You can insert some data into this schema, and it will be perfectly fine:
insert into dbo.Sets (Id, Name)
values
(1, 'Set 1'),
(2, 'Set 2');
go
insert into dbo.SubSets (SetId, SubsetId, Name)
values
(1, 1, 'Subset 1-1'),
(1, 2, 'Subset 1-2');
go
insert into dbo.Items (Id, SetId, SubsetId, Name)
values
(1, 1, 1, 'Banana'),
(2, 1, 1, 'Plate'),
(3, 1, 2, 'Charger'),
(4, 1, null, 'Toothpick'),
(5, 2, null, 'Cup');
And you will be hit with FK constraint violation when you try to add contradictory data, such as this:
insert into dbo.Items (Id, SetId, SubsetId, Name)
values
(6, 2, 1, 'Fake t-shirt');
The subset 1 does not belong to the set 2, so the command above will not succeed.

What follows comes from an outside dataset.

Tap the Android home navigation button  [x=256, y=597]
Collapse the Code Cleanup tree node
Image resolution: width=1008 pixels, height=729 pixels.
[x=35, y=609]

Now - why you should never use this design approach, unless being forced to do so at the gunpoint:
Not every business constraint can and should be implemented on the
schema level. Actually, writing it down in the stored procedure will
be easier to understand, maintain and work with, in most cases;
It contains rarely used tricks which are very confusing and
unexpected for most people, even seasoned database professionals. All
of this add up to the cost of maintenance;
Last but not least - queries that will work correctly with this kind
of schema will be, how shall I put this, awkward and difficult to write. Also, you will most probably encounter a lot of problems it you will try to combine this schema with any kind of ORM. Or maybe not; or maybe they will only manifest themselves once being put in production, etc.